Continuous bond belongs to the category of custom bonds. It is mostly used in United States of America for international trade and means a financial guarantee that renews automatically until someone cancels it. Continuous bonds never expires. When contractor or client makes his payments, continuous bond renewals. It ensures every transaction in a certain period ("Custom Bulletin and Decisions", 2003, page 13).

Two types of customs bonds

Customs bond is a "legal instrument designed to secure payment of a possible liability that arises from failure by an importer to adhere to United States trade laws and regulations affecting imported merchandise". .It is a government bonds, issued by them, that allows a company or single person to import goods within a world. We can list two types of customs bonds: Single-transaction bonds and continuous bonds (Bhala R., 2012, page 199/200).
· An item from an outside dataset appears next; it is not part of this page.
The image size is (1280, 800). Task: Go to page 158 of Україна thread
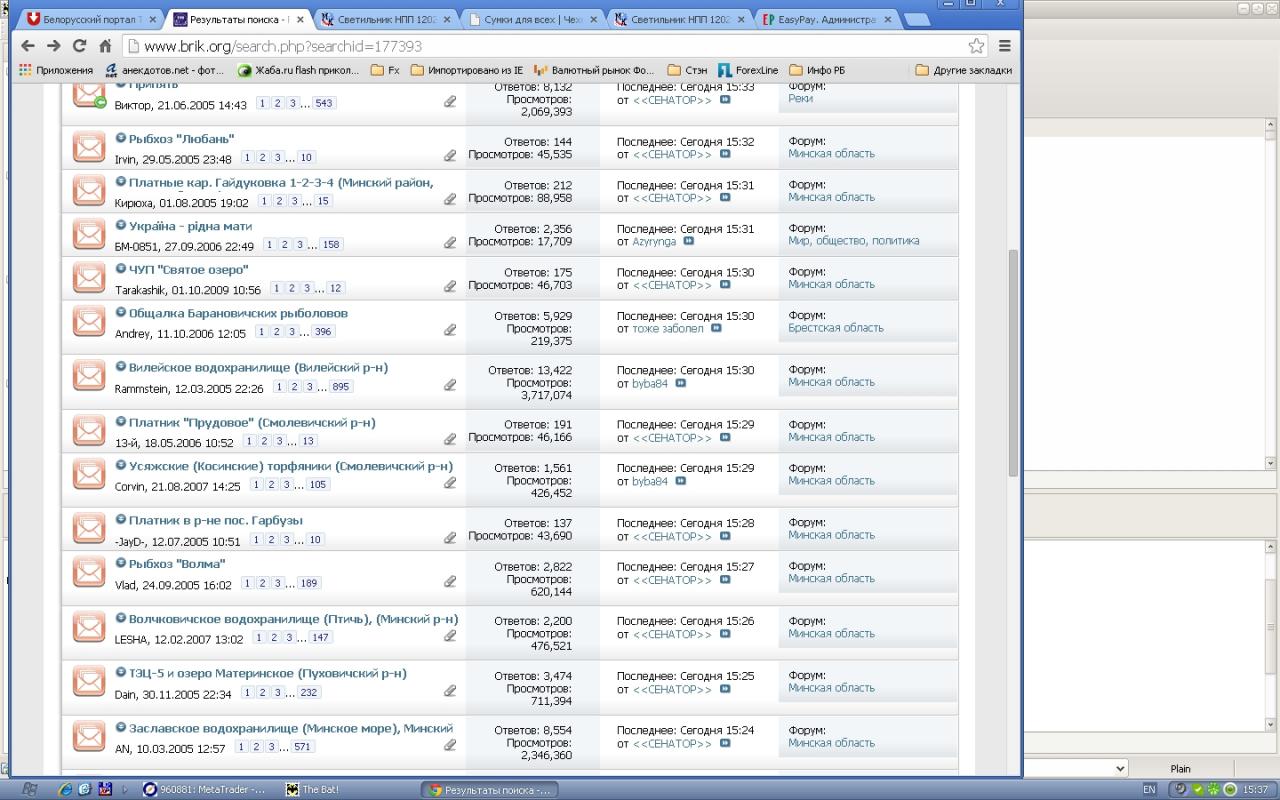(331, 245)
Single-transaction and term bonds

These are contrasting types of bonds that are available next to continuous bonds:

  1. Traditional, term bonds: term bond, in contrast to continuous bond, has its maturity or expiration date.
  2. Single transaction: they are taken once in a time, and payment is made for only one single arrival or transaction.

It is an alternative for continuous bonds when a company or person does not want to invest in a long-time continuous bond ("Custom Bulletin and Decisions", 2003, page 13).

How continuous bonds works and its pros

Usually, continuous bonds are taken for a period of 1 year. There are three sides involved in process of continuous bond:

  • Guarantor (Surety company): it agrees to make payments for any liability, that might happens when the bond principal (importer) do not perform his obligations.
  • Importer,
  • Beneficiary, which is CBP (Customs and Border Protection).

Continuous bonds are more profitable than single transactions. You pay once for continuous once in a year, and you are not limited to transactions, when in single-transactions you are obligated to pay for every single trade. Including that usually a company makes a lot of trades over year, continuous bond is cheaper than paying for every time transaction occurs (Bhala R., 2012, page 199/200).